- **WORK REQUIRED**
Transcribe the records below line by line, exactly as they read.

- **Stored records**
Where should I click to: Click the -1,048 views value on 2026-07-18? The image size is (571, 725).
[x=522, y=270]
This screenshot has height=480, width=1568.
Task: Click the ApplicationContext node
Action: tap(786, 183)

- **OUTPUT OF THE EXERCISE**
Where should I click to: Click the -1,048 views value on 2026-07-18? The image size is (571, 725).
[x=522, y=270]
This screenshot has height=480, width=1568.
Task: Click the ApplicationContext node
Action: tap(786, 183)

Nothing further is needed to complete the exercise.